DATA SUPPLIED |
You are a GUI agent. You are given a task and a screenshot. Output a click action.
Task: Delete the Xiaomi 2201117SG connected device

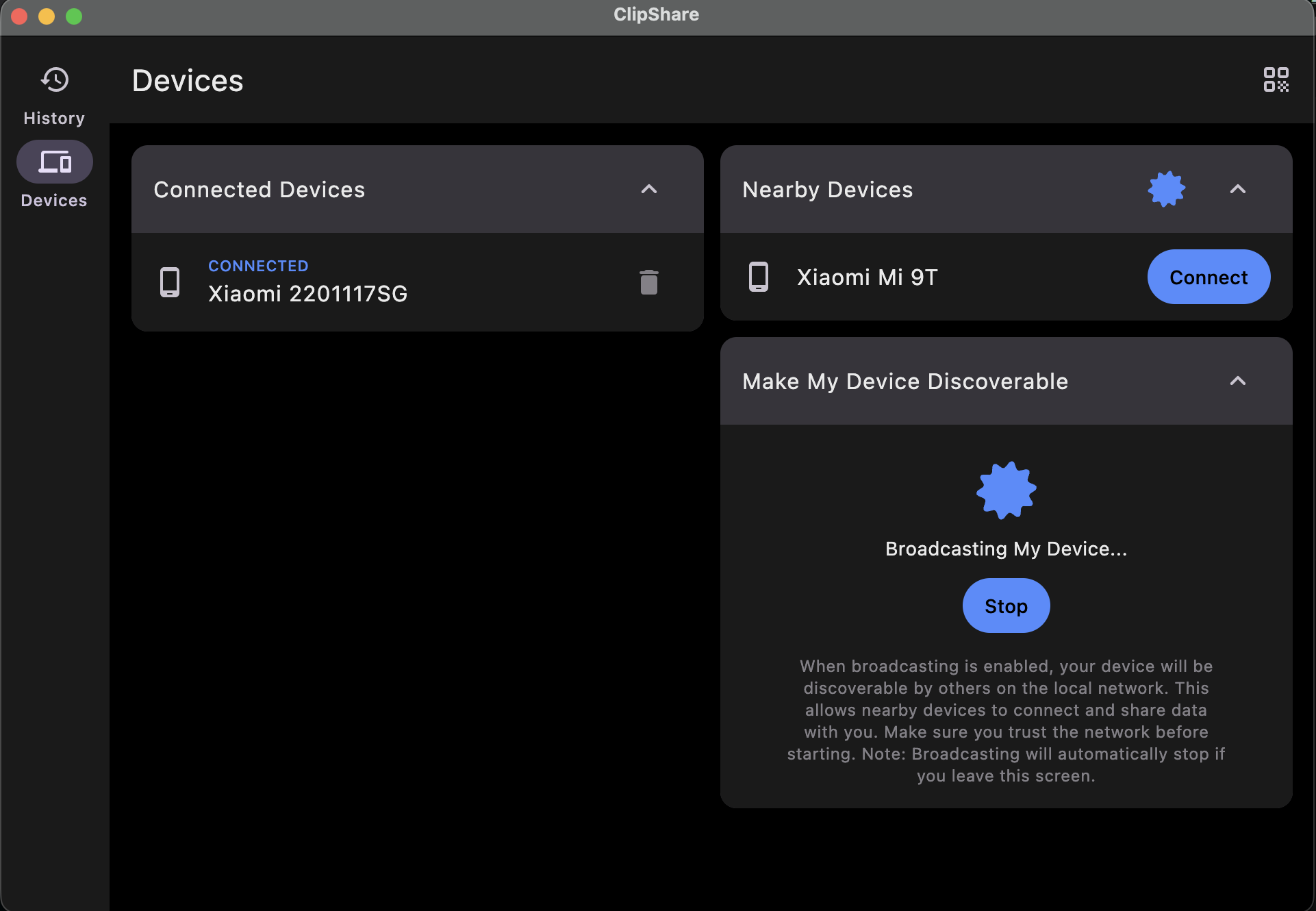coord(648,282)
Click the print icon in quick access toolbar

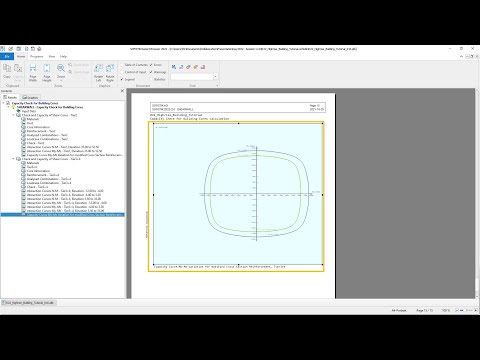[39, 49]
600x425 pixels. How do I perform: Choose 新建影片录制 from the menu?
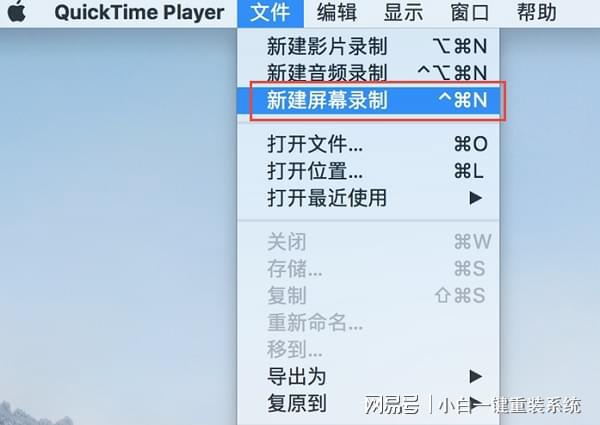tap(368, 46)
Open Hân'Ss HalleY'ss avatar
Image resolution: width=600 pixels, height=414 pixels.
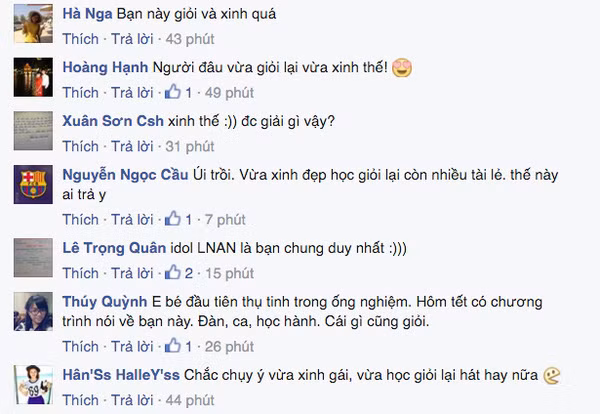(x=33, y=385)
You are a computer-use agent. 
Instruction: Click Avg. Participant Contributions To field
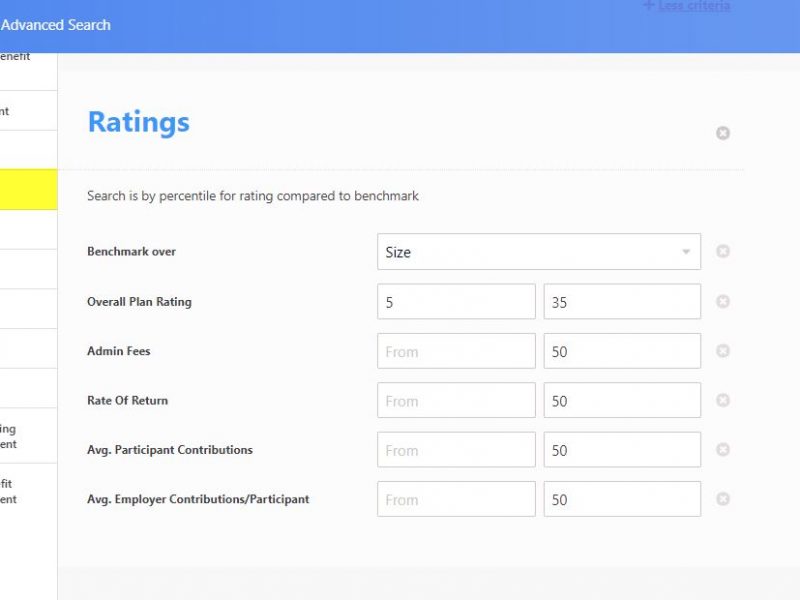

GIVEN PROBLEM |
Set out all of the lines above as a numbered list, skipping blank lines and leaving out the pictures.

COMPLETED EXERCISE |
1. You are a GUI agent. You are given a task and a screenshot. Output a click action.
2. Task: Delete the Xiaomi 2201117SG connected device
3. coord(648,282)
4. Click the print icon in quick access toolbar
5. [39, 49]
6. 600x425 pixels. How do I perform: Choose 新建影片录制 from the menu?
7. tap(368, 46)
8. Open Hân'Ss HalleY'ss avatar
9. Image resolution: width=600 pixels, height=414 pixels.
10. (x=33, y=385)
11. You are a computer-use agent. 
12. Instruction: Click Avg. Participant Contributions To field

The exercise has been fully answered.